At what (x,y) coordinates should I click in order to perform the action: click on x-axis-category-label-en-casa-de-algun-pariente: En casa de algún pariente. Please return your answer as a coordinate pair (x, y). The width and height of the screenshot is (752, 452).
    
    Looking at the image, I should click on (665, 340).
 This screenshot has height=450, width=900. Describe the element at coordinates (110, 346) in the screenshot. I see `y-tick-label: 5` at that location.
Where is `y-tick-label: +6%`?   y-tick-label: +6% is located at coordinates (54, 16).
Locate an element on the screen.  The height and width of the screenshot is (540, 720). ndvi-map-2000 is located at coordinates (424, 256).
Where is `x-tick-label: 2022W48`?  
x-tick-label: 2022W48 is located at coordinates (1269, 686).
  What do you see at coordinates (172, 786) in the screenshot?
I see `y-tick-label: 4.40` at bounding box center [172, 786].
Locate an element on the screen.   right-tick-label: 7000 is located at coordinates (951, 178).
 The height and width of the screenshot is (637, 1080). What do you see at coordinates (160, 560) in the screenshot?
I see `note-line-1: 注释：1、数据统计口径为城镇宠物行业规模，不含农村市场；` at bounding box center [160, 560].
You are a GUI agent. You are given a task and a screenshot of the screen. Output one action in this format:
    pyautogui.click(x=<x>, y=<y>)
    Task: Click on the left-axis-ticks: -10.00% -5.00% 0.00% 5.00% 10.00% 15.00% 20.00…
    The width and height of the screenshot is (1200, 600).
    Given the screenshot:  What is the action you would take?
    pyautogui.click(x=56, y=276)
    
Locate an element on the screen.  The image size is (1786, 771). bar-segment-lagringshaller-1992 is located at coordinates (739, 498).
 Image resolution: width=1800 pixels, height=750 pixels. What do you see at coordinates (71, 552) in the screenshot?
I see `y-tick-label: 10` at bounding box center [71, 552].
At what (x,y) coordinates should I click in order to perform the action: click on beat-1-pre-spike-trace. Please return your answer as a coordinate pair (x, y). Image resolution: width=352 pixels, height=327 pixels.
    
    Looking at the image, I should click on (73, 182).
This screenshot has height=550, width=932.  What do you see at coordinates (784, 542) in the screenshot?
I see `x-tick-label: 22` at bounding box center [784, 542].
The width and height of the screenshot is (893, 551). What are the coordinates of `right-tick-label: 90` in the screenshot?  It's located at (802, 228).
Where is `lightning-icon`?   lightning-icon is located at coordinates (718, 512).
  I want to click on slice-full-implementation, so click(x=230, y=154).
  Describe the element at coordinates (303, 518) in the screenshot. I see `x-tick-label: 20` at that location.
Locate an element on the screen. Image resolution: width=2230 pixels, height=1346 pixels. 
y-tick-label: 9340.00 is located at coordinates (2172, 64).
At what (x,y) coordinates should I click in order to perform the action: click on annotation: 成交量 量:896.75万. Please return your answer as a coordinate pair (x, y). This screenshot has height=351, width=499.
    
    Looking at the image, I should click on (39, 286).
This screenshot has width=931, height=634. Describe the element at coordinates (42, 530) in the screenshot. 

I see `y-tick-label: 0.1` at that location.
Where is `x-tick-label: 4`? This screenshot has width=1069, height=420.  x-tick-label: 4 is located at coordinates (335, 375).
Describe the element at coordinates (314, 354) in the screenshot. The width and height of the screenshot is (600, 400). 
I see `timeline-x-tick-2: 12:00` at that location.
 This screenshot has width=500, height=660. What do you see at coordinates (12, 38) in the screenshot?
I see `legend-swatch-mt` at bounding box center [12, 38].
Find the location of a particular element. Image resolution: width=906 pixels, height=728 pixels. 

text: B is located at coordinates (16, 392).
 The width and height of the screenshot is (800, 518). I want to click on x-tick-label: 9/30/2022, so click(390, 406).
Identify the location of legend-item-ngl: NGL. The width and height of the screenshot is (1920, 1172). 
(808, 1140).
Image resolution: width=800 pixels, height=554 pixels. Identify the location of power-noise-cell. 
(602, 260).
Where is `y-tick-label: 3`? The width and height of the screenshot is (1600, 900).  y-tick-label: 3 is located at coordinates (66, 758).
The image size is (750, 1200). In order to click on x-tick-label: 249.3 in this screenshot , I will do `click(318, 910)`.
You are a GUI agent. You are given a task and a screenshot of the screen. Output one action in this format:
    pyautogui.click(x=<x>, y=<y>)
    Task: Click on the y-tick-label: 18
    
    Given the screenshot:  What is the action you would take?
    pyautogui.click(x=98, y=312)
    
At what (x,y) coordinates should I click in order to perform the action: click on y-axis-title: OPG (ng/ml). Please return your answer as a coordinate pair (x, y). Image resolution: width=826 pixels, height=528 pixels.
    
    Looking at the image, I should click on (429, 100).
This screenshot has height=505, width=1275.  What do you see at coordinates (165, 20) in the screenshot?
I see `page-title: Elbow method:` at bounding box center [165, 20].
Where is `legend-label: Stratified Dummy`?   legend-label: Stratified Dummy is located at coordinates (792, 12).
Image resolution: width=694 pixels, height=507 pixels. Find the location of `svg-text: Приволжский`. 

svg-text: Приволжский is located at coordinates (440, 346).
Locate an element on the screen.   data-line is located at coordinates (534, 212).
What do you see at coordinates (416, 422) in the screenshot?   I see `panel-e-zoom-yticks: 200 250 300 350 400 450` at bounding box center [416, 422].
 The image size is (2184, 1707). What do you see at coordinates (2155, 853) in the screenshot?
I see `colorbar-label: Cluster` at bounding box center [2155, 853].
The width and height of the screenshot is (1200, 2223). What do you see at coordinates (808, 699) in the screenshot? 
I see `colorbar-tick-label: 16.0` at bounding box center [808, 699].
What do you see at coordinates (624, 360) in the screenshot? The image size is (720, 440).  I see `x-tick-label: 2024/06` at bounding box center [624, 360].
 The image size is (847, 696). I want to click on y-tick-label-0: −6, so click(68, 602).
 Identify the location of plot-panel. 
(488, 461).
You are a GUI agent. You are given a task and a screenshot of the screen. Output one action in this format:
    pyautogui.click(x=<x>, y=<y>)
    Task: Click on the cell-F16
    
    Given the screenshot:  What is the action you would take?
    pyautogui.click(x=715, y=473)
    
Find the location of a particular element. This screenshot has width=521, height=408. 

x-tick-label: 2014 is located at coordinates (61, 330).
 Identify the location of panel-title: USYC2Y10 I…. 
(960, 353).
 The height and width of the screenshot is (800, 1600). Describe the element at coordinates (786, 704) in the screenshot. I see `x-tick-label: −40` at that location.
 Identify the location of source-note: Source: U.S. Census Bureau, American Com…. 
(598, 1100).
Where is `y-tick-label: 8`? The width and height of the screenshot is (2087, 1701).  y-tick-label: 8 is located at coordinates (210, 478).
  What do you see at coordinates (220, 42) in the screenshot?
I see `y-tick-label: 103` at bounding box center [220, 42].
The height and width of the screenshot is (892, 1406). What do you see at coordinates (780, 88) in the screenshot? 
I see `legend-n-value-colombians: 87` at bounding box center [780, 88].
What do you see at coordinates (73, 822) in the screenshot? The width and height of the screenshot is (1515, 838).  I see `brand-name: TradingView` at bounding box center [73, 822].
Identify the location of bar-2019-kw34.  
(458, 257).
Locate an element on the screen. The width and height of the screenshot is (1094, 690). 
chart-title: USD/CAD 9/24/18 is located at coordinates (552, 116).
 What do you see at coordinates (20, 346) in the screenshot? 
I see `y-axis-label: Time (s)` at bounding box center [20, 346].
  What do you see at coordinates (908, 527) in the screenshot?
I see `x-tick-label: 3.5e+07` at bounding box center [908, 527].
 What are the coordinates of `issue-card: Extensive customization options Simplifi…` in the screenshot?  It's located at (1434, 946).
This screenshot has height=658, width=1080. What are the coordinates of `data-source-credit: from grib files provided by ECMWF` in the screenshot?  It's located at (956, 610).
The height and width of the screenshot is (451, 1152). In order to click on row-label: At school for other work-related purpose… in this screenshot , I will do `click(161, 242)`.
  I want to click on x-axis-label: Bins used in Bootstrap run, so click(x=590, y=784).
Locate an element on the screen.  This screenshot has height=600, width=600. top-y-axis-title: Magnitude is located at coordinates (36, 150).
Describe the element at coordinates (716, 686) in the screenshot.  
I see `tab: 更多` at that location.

====================

— What you will do —
Copy out the entries above, unchanged, from the line containing "Identify the location of panel-title: USYC2Y10" through the final line, including both of those lines.

— Answer to this exercise —
 Identify the location of panel-title: USYC2Y10 I…. 
(960, 353).
 The height and width of the screenshot is (800, 1600). Describe the element at coordinates (786, 704) in the screenshot. I see `x-tick-label: −40` at that location.
 Identify the location of source-note: Source: U.S. Census Bureau, American Com…. 
(598, 1100).
Where is `y-tick-label: 8`? The width and height of the screenshot is (2087, 1701).  y-tick-label: 8 is located at coordinates (210, 478).
  What do you see at coordinates (220, 42) in the screenshot?
I see `y-tick-label: 103` at bounding box center [220, 42].
The height and width of the screenshot is (892, 1406). What do you see at coordinates (780, 88) in the screenshot? 
I see `legend-n-value-colombians: 87` at bounding box center [780, 88].
What do you see at coordinates (73, 822) in the screenshot? The width and height of the screenshot is (1515, 838).  I see `brand-name: TradingView` at bounding box center [73, 822].
Identify the location of bar-2019-kw34.  
(458, 257).
Locate an element on the screen. The width and height of the screenshot is (1094, 690). 
chart-title: USD/CAD 9/24/18 is located at coordinates (552, 116).
 What do you see at coordinates (20, 346) in the screenshot? 
I see `y-axis-label: Time (s)` at bounding box center [20, 346].
  What do you see at coordinates (908, 527) in the screenshot?
I see `x-tick-label: 3.5e+07` at bounding box center [908, 527].
 What are the coordinates of `issue-card: Extensive customization options Simplifi…` in the screenshot?  It's located at (1434, 946).
This screenshot has height=658, width=1080. What are the coordinates of `data-source-credit: from grib files provided by ECMWF` in the screenshot?  It's located at (956, 610).
The height and width of the screenshot is (451, 1152). In order to click on row-label: At school for other work-related purpose… in this screenshot , I will do `click(161, 242)`.
  I want to click on x-axis-label: Bins used in Bootstrap run, so click(x=590, y=784).
Locate an element on the screen.  This screenshot has height=600, width=600. top-y-axis-title: Magnitude is located at coordinates (36, 150).
Describe the element at coordinates (716, 686) in the screenshot.  
I see `tab: 更多` at that location.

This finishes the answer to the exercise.